Marion Dumand  • 28 septembre 2022 abonné·es
Bande-dessinée : les antipodes d’Alison Bechdel
© Photo : Éditions Denoël.

Être sujet est un acte d’agression. Dans un combat psychique mortel entre Attila le Hun et Virginia Woolf, je miserais cinquante/cinquante ». Penser un tel pari relève de la merveille.

Le Secret de la force surhumaine, Alison Bechdel, traduit de l’anglais (États-Unis) par Lili Sztajn, 240 pages, 26 euros, éditions Denoël.

Simultanément, sous la voix de la narratrice et auteure Alison Bechdel, un break familial s’engage dans une allée américaine avec son gazon et sa boîte aux lettres. Pour être plus précis, il part. À son bord, nous montre la case précédente : Alison Bechdel gamine et sa mère fulminant, clope au bec. Case nommant en parallèle La Promenade au phare, « roman familial complexe [de Virginia Woolf qui] conquiert aussi le monde ».

Tout au-dessus, en haut de la page, il y a un diagramme dessiné par Donald Winnicott, précurseur de la pédopsychanalyse, sur « l’aire située entre l’objectif et le subjectif », puis Alison Bechdel adulte en train de lire une interview de Clare Winnicott, épouse, donc, de l’inventeur de « la mère suffisamment bonne ». Suit la transcription surlignée où Clare précise qu’aux figures conquérantes à la Napoléon, suggérées par le journaliste, son mari préférait la complexité de Virginia Woolf.

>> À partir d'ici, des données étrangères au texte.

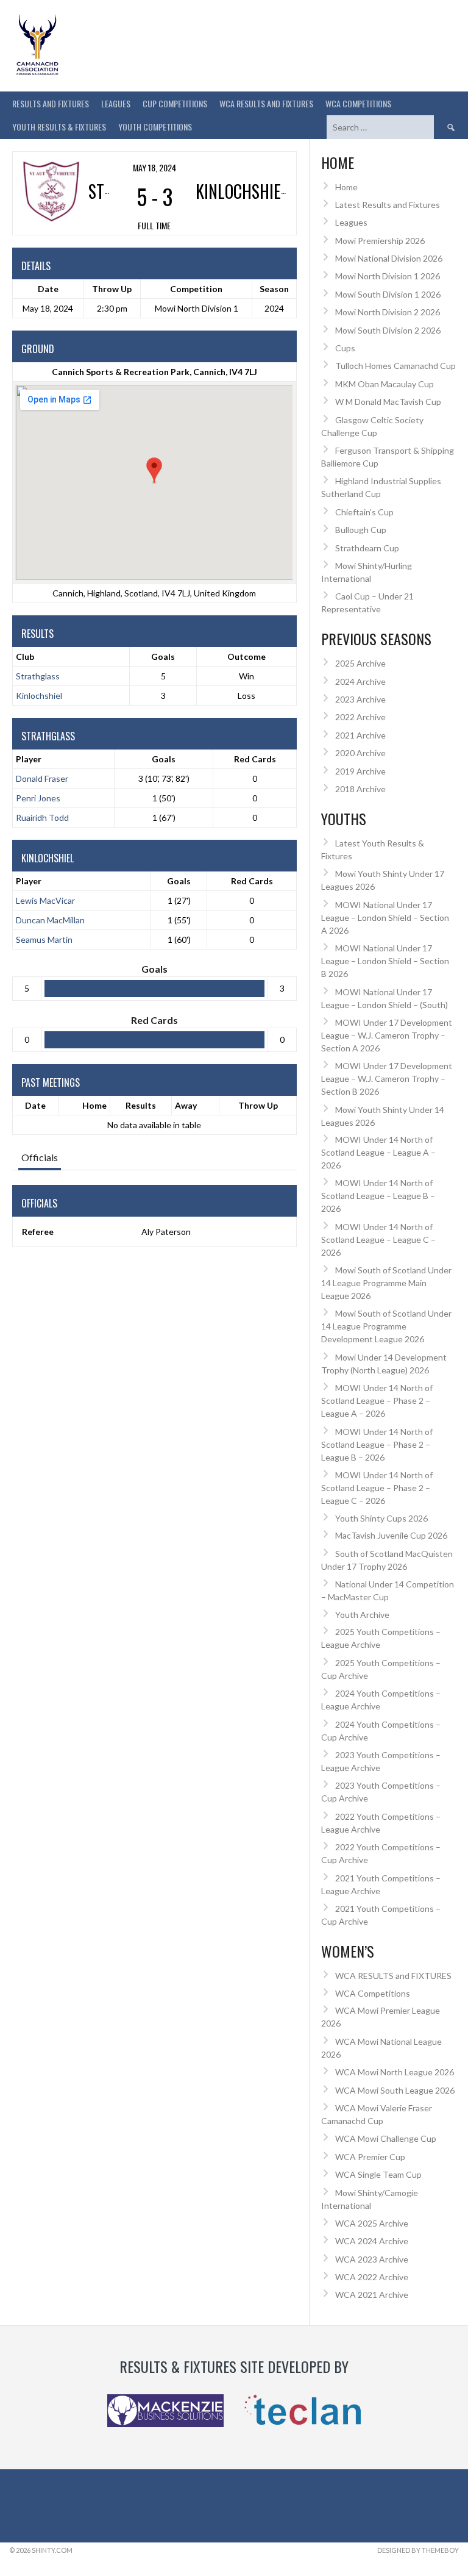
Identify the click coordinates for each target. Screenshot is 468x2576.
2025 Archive (360, 663)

Vous suivez ? Peut-être pas, et ce serait bien compréhensible, car c’est là le talent sidérant d’Alison Bechdel : réunir en cinq cases des mondes aux antipodes, les nouer dans une narration limpide, vivante, drôle et dérouler un entrelacs de faits, de textes, d’analyses et d’émotions qui nous laisse stupéfaite, émerveillée, accro.

Métalivre

Une planche… Imaginez ce que cela peut donner par centaines, s’encordant les unes aux autres, puisque les trois bandes dessinées d’Alison Bechdel (par ordre chronologique Fun Home, C’est toi ma maman ? et Le Secret de la force surhumaine) totalisent presque 800 pages, dessinées sur une vingtaine d’années, auxquels s’ajoutent Gouines à suivre, soit quarante ans de strips hebdomadaires et une sacrée fresque lesbienne. Vertigineux. Une œuvre-vie, dense et rigoureuse. Un métalivre.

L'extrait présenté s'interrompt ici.